Before You Begin
Executive Summary
Two Words Govern This Entire Domain
Be explicit. Vague instructions produce vague results. Specific categorical criteria produce reliable, predictable behaviour.
Few-shot examples are the highest-leverage technique for consistency — not more instructions, not confidence thresholds.
tool_use with JSON schemas eliminates syntax errors — but not semantic errors or fabrication. Schema design matters.
Batch API: latency-tolerant workflows. Synchronous API: blocking workflows. Never swap these.
TASK STATEMENT 4.1
Explicit Criteria
Vague vs Explicit — The Core Distinction
Wrong: "Be conservative." — The model cannot operationalise this.
Wrong: "Only report high-confidence findings." — Self-reported confidence is poorly calibrated.
Right: "Flag comments only when claimed behaviour contradicts actual code behaviour. Report bugs and security vulnerabilities. Skip minor style preferences and local conventions."
The False Positive Trust Problem
High false positive rates in one category destroy trust in all categories. The fix is to temporarily disable the high false-positive category while iterating on its prompts. This restores trust in the remaining categories while you improve the problematic one.
Severity Calibration
Define explicit severity criteria with concrete code examples for each level — not prose descriptions. Show what "critical" looks like in actual code versus what "minor" looks like. The model generalises from examples far more reliably than from abstract prose.
TASK STATEMENT 4.2
Few-Shot Prompting
Few-shot examples are the single most effective technique for achieving consistency. When detailed instructions alone produce inconsistent results, adding 2 to 4 targeted examples resolves the ambiguity.
When to Deploy Few-Shot Examples
- Detailed instructions alone produce inconsistent formatting or judgment calls.
- The model handles ambiguous cases inconsistently across invocations.
- Extraction tasks produce empty or null fields for information that exists in the document.
How to Construct Good Examples
- Provide 2 to 4 targeted examples covering the ambiguous cases specifically.
- Each example must show the reasoning for why one action was chosen over plausible alternatives — not just the correct output.

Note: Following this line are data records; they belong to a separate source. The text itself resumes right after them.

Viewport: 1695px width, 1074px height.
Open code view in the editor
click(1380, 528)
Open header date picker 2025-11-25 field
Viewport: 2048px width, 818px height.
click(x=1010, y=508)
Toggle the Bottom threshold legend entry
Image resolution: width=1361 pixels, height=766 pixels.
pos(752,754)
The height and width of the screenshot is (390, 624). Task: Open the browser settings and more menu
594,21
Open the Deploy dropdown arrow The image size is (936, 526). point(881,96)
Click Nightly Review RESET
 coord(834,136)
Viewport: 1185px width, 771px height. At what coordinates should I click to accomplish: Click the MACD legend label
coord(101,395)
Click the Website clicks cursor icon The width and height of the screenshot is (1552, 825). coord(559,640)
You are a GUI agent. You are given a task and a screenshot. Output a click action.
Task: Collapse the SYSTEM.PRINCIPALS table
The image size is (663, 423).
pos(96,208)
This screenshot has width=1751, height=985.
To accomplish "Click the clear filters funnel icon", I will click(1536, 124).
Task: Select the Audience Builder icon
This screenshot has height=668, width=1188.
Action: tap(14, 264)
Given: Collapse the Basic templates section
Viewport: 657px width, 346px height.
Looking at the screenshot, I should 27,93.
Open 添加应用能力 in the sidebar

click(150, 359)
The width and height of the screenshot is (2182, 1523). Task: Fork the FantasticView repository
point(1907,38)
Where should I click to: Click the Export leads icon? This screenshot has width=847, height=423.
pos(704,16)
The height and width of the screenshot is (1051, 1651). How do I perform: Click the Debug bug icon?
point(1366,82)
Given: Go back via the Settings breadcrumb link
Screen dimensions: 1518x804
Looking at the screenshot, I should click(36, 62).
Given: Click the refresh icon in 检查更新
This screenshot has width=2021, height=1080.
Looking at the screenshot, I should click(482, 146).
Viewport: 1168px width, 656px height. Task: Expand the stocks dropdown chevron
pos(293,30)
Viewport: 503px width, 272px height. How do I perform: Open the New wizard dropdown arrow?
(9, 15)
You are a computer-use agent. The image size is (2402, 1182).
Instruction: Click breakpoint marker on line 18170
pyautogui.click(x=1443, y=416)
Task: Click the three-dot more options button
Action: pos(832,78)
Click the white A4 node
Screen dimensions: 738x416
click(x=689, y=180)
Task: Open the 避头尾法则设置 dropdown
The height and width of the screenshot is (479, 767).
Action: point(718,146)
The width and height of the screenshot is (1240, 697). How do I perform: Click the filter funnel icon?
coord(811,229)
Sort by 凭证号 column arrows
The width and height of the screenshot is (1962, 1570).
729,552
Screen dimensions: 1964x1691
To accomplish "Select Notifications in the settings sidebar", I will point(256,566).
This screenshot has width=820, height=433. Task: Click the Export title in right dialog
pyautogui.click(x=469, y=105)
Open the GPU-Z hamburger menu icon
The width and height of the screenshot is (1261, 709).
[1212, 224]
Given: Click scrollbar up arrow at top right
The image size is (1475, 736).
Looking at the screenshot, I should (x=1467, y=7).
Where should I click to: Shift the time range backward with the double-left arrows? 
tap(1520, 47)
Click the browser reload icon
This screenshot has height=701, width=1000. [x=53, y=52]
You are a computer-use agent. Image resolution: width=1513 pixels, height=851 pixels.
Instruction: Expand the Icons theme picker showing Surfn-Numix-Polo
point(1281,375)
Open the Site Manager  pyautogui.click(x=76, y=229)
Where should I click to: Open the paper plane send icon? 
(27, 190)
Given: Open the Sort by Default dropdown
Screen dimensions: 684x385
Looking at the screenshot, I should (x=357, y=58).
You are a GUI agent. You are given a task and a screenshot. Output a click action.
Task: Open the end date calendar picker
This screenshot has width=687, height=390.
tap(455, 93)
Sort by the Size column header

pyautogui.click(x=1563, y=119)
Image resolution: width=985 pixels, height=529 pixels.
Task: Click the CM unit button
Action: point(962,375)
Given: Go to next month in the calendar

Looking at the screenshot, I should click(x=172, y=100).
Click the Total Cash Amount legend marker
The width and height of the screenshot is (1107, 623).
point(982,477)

- This teaches generalisation to novel patterns, not just pattern-matching pre-specified cases.
TASK STATEMENT 4.3
Structured Output with tool_use
| Approach | Eliminates Syntax Errors? | Eliminates Semantic Errors? |
|---|---|---|
tool_use with JSON schema | Yes | No — field placement, fabrication, and value errors remain possible. |
| Prompt-based JSON request | No — malformed JSON is possible | No |
Schema Design Principles
TASK STATEMENT 4.4
Validation-Retry Loops
When extraction fails validation, send back the original document, the failed extraction, and the specific validation error. The model uses this structured feedback to self-correct.
| Scenario | Retry Effective? |
|---|---|
| Format mismatches — value in wrong field | Yes — the model can reposition values with error context. |
| Structural output errors | Yes — the model can fix structure when shown the specific error. |
| Information genuinely absent from the source document | No — retrying cannot produce information that does not exist. |
The exam presents both fixable and unfixable scenarios. Identify which is which before recommending a retry approach.
TASK STATEMENT 4.5
Batch Processing
| Message Batches API | Value |
|---|---|
| Cost saving | 50% compared to synchronous API |
| Processing window | Up to 24 hours |
| Latency SLA | None guaranteed |
| Multi-turn tool calling | Not supported within a single request |
| Request correlation | Use custom_id to match requests to responses |
The Matching Rule
Synchronous API: blocking workflows — pre-merge checks, anything developers or automated pipelines wait for.
Batch API: latency-tolerant workflows — overnight reports, weekly audits, nightly test generation.
Do not use batch processing for anything that blocks a waiting human or automated process.
TASK STATEMENT 4.6
Multi-Instance Review
A model reviewing its own output in the same session retains the reasoning context that produced it — making it less likely to question its own decisions. An independent instance with no prior context catches significantly more subtle issues.
Multi-Pass Architecture
- Per-file local analysis passes: consistent depth per file.
- Separate cross-file integration pass: catches data flow issues that span multiple files.
- Prevents attention dilution and contradictory findings across files.
Confidence-Based Routing
- The model self-reports confidence per finding.
- Route low-confidence findings to human review.
- Calibrate thresholds using labelled validation sets with verified ground truth data.
Hands-On Build Exercise
Build: Extraction Pipeline with Validation-Retry
- Create an extraction tool with a JSON schema including required, optional, nullable fields, and enum values with an "other" option.
- Implement a validation-retry loop that sends back the original document, failed extraction, and specific validation error.
- Process 10 documents through the Message Batches API using custom_id for correlation.
- Add few-shot examples for documents with varied structures (inline citations vs bibliographies).
- Compare extraction quality before and after adding the few-shot examples. Document the difference.